J’ai évoqué le 5 mars sur France Culture (ça fait chic) quelques aspects importants de la « gouvernance » de l’environnement en France.
Le terme est assez flou, mais renvoie, grosso modo, à la manière dont les politiques publiques sont conçues et appliquées, à la répartition des responsabilités entre les différents acteurs sociaux, etc. La question de l’eau, qui a été escamotée de manière spectaculaire lors du Grenelle de l’Environnement, fait partie de ces politiques superlatives (au sens où la ressource est littéralement corsetée de lois, de règlements, de chartes de bonnes pratiques, de principes pollueurs payeurs en pagaille) qui vont gaillardement dans le mur parce qu’elles négligent les rapports de pouvoir. Il est impossible de faire une politique environnementale qui ne soit pas une géopolitique. L’espèce de culture du consensus pour le consensus qui prévaut actuellement aboutit de facto à des déprédations environnementales ahurissantes.

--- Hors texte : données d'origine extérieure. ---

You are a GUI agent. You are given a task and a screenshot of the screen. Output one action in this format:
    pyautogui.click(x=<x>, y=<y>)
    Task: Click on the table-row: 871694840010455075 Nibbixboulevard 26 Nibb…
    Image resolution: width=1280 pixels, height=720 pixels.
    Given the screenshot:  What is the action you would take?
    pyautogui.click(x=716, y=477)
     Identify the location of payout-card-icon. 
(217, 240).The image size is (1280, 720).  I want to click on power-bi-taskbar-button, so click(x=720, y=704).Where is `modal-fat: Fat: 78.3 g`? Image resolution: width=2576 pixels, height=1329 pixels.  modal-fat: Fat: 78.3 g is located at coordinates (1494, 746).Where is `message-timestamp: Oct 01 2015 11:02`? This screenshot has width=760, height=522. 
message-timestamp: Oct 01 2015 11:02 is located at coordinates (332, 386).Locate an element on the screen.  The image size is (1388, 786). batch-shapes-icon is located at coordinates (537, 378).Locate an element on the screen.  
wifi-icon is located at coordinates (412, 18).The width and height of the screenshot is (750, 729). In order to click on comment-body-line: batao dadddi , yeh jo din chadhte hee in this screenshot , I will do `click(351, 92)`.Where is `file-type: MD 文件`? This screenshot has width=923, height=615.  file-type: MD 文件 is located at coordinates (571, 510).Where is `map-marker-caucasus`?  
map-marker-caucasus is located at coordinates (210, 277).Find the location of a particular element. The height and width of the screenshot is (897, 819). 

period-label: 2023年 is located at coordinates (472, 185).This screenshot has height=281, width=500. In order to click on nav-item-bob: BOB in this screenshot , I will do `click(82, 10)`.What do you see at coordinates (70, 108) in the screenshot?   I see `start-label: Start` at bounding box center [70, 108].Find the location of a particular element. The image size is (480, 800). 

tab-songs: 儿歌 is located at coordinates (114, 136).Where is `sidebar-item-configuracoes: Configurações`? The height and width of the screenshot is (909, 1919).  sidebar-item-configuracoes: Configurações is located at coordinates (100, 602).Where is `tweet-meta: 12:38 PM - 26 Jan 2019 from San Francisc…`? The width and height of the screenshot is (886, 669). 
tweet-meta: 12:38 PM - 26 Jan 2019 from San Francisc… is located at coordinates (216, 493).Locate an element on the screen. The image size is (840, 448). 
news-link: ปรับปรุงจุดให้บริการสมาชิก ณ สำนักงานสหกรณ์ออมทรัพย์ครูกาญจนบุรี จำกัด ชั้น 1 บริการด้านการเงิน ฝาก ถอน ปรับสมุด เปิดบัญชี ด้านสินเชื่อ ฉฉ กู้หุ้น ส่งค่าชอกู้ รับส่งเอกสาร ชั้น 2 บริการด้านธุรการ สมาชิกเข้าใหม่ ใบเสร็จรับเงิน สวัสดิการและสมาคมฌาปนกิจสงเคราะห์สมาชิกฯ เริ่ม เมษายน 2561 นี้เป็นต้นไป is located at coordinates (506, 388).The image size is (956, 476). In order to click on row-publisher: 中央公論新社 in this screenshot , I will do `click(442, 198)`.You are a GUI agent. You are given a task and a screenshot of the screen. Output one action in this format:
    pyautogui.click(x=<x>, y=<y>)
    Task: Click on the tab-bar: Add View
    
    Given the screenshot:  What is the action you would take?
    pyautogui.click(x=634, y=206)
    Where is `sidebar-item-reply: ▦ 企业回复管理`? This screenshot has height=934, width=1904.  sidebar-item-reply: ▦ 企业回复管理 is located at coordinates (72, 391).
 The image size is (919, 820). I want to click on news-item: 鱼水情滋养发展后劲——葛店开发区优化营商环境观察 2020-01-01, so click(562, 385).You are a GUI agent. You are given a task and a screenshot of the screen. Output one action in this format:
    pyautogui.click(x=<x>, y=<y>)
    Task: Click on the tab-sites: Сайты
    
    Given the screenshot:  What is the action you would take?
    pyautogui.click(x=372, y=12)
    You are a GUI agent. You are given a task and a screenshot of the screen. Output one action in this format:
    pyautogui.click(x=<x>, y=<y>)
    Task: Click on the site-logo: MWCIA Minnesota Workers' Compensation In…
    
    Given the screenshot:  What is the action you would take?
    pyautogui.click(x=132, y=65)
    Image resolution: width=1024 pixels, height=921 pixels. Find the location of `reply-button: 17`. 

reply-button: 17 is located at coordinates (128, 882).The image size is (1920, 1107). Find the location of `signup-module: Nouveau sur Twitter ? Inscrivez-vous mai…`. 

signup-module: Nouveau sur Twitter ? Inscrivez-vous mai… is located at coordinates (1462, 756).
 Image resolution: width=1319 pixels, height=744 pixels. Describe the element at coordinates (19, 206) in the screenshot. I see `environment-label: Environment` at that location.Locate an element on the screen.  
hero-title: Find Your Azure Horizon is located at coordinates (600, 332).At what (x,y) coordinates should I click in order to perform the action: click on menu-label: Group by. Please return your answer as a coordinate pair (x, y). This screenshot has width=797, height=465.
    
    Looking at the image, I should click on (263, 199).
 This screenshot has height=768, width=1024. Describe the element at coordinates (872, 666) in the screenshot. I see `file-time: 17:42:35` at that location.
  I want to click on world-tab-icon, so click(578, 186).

Dans le cas de l’eau, la rumeur veut que l’eau ait fait l’objet d’une sorte de marché au Grenelle: les syndicats agricoles auraient obtenu un assourdissant silence sur la question en échange de concessions sur les OGM. En gros, on flingue le Monsanto machin truc mais tout le monde regarde ailleurs quand il s’agit d’évaluer les conséquences sur les ressources en eau des pratiques de la grande agriculture. Qu’on n’aille pas se méprendre : ce n’est pas la petite agriculture de montagne qui pose problème ou l’élevage à l’herbe (qui ne rapportent souvent pas grand-chose aux fermiers, d’ailleurs). C’est la grande céréaliculture, avide d’eau d’irrigation et de pesticides qui rejoignent ensuite allégrement les nappes. Comme j’en faisais état l’année dernière avant que la première version de ce blog ne disparaisse dans le néant cybernétique, Paris a été obligé de construire une usine « d’affinage » pour dépolluer l’eau de source que la ville utilisait jusque là sans traitement. Facture pour la construction : 38 millions d’euros.
Dans le Grenelle, les questions d’eau ont été abordées dans un sous-groupe du groupe de travail sur la biodiversité et n’ont fait l’objet que d’une annexe dans le rapport de synthèse. Mais quelle annexe ! Rédigé par le Ministère de l’Ecologie et les agences de l’Eau, le texte explique à quel point la politique actuelle est incapable de tenir les objectifs qui lui ont été fixées par la directive-cadre européenne sur l’eau (d’octobre 2000), repris et modifiés par les pouvoirs publics. C’est une lecture rafraichissante : voyez-vous-même (l’annexe se trouve entre les pages 42 et 56 du rapport).